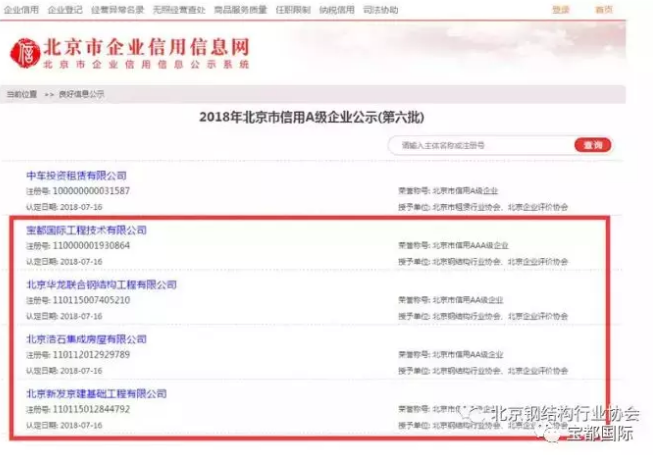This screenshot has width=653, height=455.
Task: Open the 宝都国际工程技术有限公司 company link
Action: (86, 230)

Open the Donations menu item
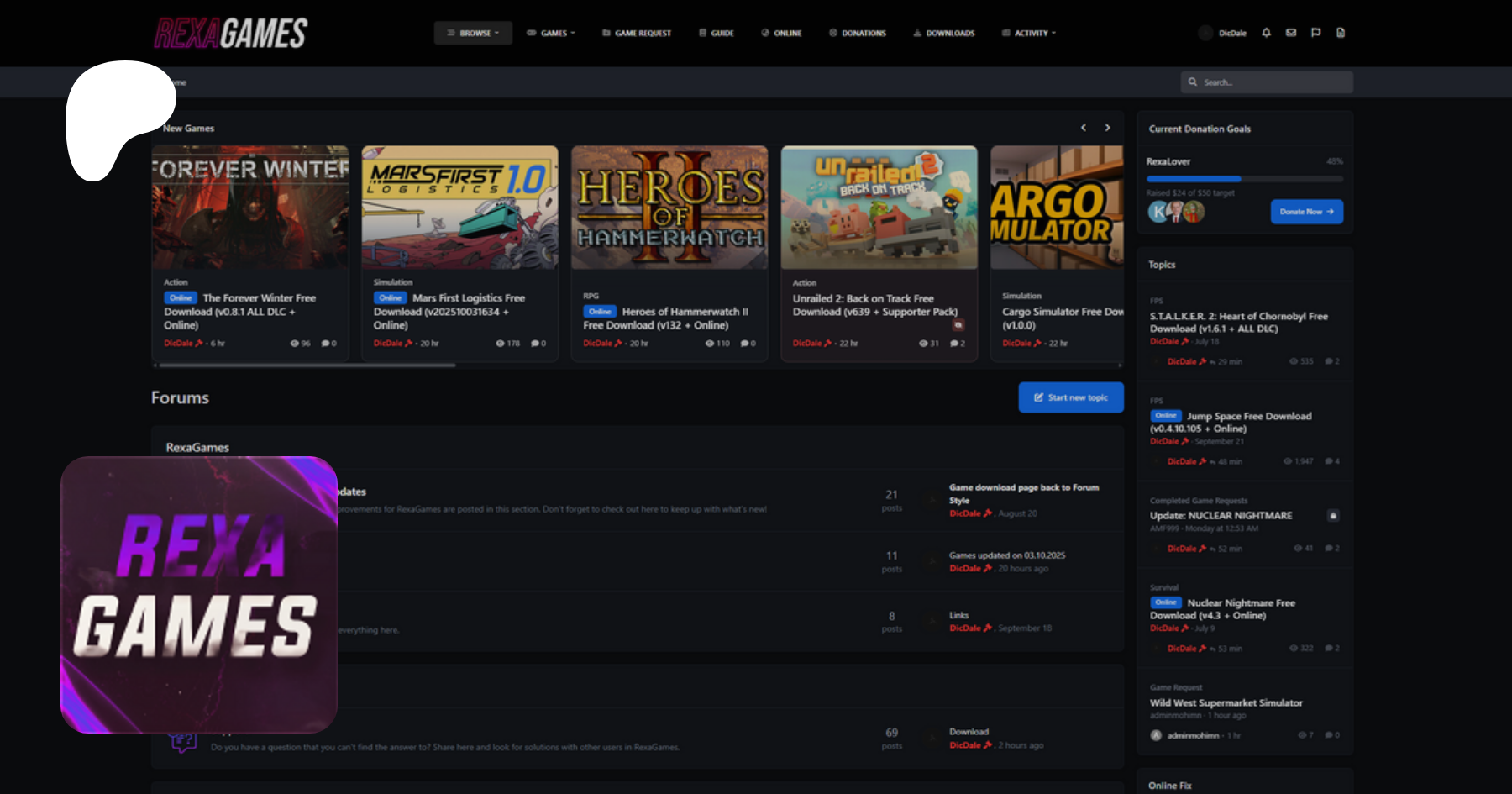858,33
------
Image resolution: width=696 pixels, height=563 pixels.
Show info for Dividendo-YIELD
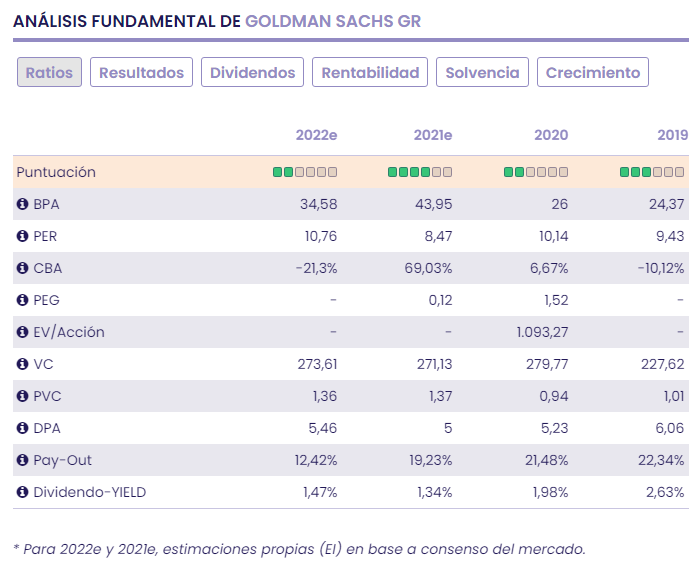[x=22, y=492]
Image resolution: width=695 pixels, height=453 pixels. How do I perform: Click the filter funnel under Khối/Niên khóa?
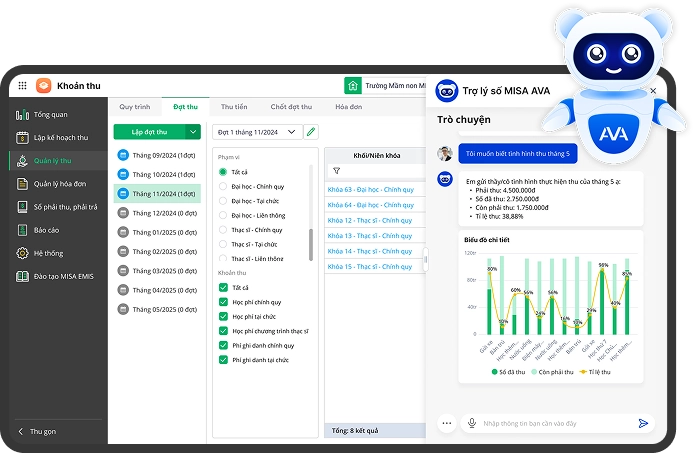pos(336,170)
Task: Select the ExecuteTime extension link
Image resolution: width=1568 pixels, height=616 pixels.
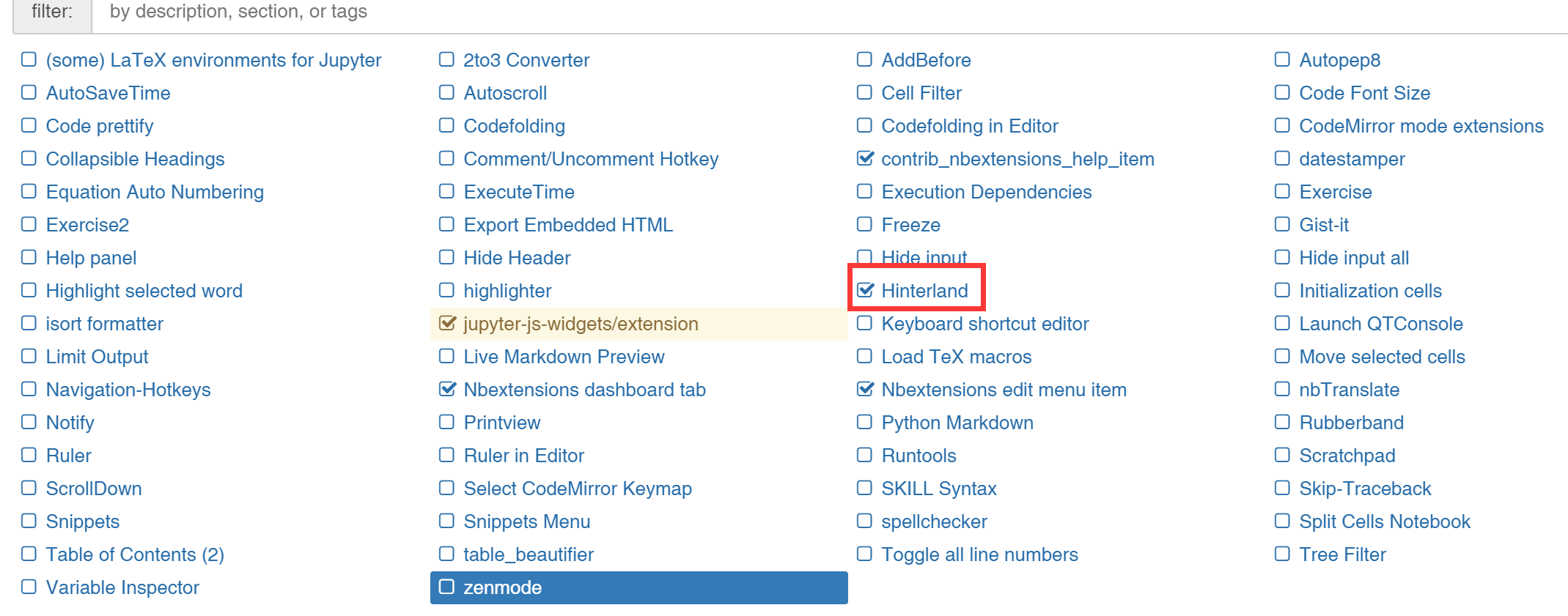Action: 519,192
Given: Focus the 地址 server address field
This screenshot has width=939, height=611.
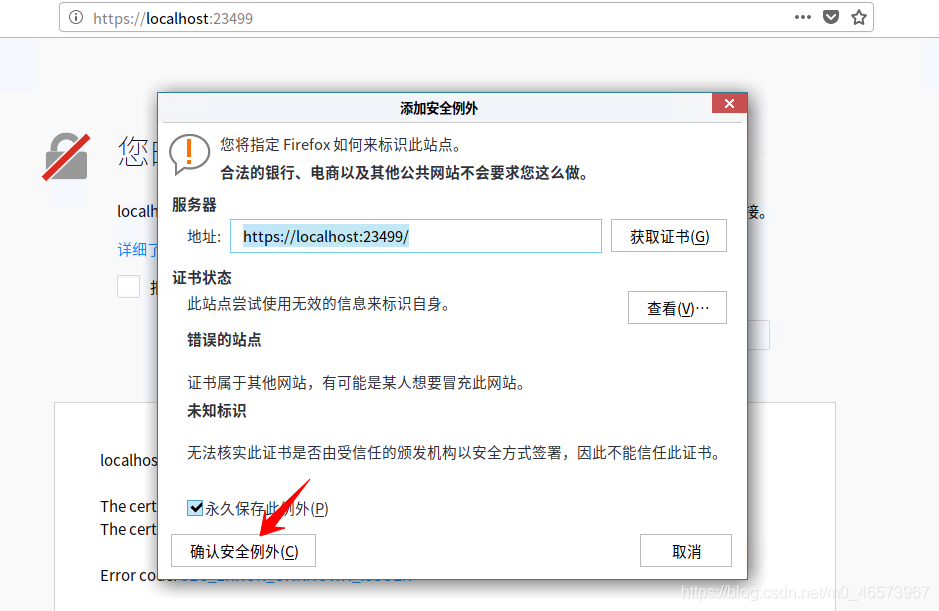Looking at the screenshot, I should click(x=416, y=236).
------
• **WHAT YOU HAVE TO DO**: From the line with "Image resolution: width=696" up to and including the line with "Task: Select the ExecuteTime extension link" above, retype every line exactly and nothing more; leave out the pictures.

• **EXERCISE RESULT**:
Image resolution: width=696 pixels, height=563 pixels.
Show info for Dividendo-YIELD
[x=22, y=492]
Image resolution: width=695 pixels, height=453 pixels. How do I perform: Click the filter funnel under Khối/Niên khóa?
pos(336,170)
Task: Select the ExecuteTime extension link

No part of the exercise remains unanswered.